- Born: c. 1822 Jakobstad, Grand Duchy of Finland, Russian Empire
- Died: 3 February 1872 (aged 49–50) Nikolaistad, Grand Duchy of Finland, Russian Empire (present-day Vaasa, Finland)
- Occupations: Pharmacist; businessman; politician;
- Spouse: Elise Wilhelmina (née Ekelund)
- Children: Wilhelm Schauman, Ossian Schauman

= Viktor Schauman =

Finnish pharmacist, businessman, politician (1822–1872)

Viktor Schauman (c. 1822 – 3 February 1872) was a pharmacist, notable business person, and politician from Jakobstad, as well as a member of the noble Schauman family. He was married to Elise Wilhelmina Schauman, and they had 13 children, many of whom achieved great success, including industrialist Wilhelm Schauman, Folkhälsan founder Ossian Schauman, and businessman Axel Schauman.

Schauman’s parents were Berndt Schauman (1786–1862), the town bailiff of Naantali and Uusikaupunki, and Anna Lovisa Wilhelms (1795–1866).
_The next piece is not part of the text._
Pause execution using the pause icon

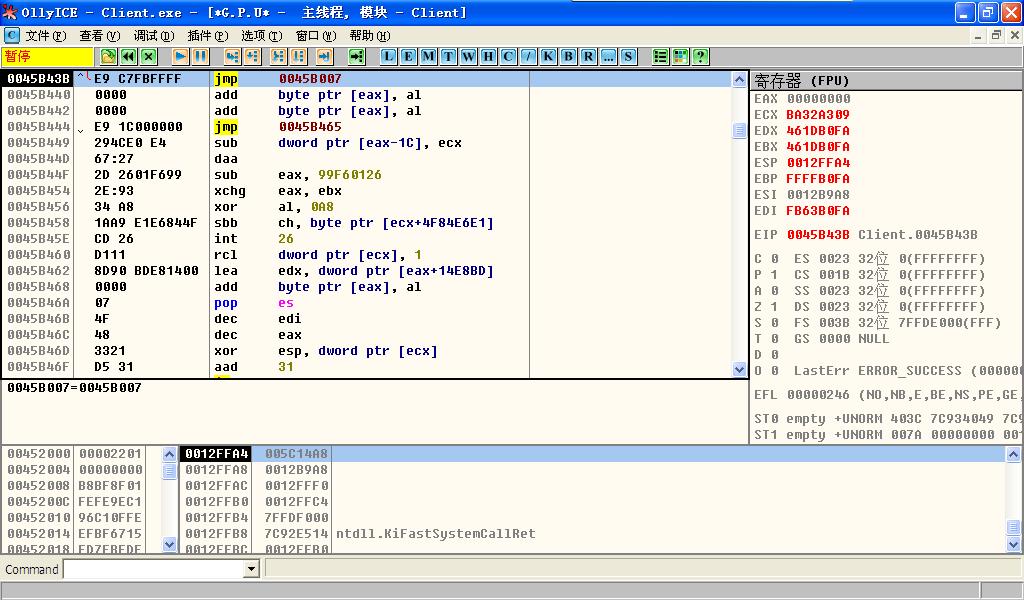pos(201,56)
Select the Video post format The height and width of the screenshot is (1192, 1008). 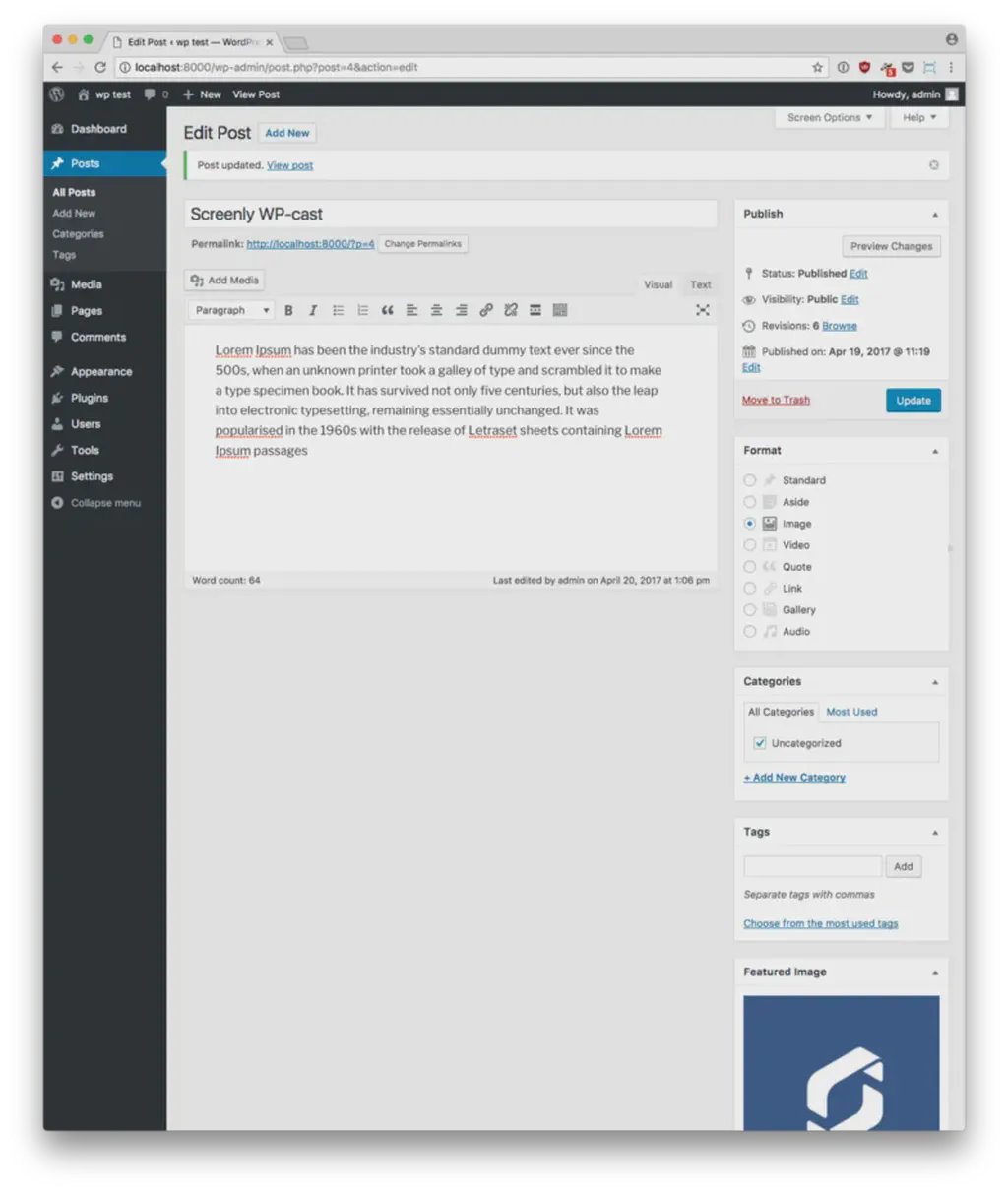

He started working at a pharmacy in 1834, became a qualified pharmacist in 1843, and completed his apothecary examination in 1845. From 1845 onward, he worked as an apothecary in Jakobstad.

In 1845, Schauman, together with Jakobstad merchant and shipowner Philip Ulric Strengberg, acquired the tobacco factory established in Jakobstad in 1762 (Jakobstads Tobaksspinneri). The factory was renamed Ph. U. Strengberg & Co Tobaks-Fabrik, and Schauman and Strengberg expanded and mechanized its production. Schauman also had an interest in gardening, and in his and his wife’s memory, a botanical garden known as Skolparken was established in Jakobstad.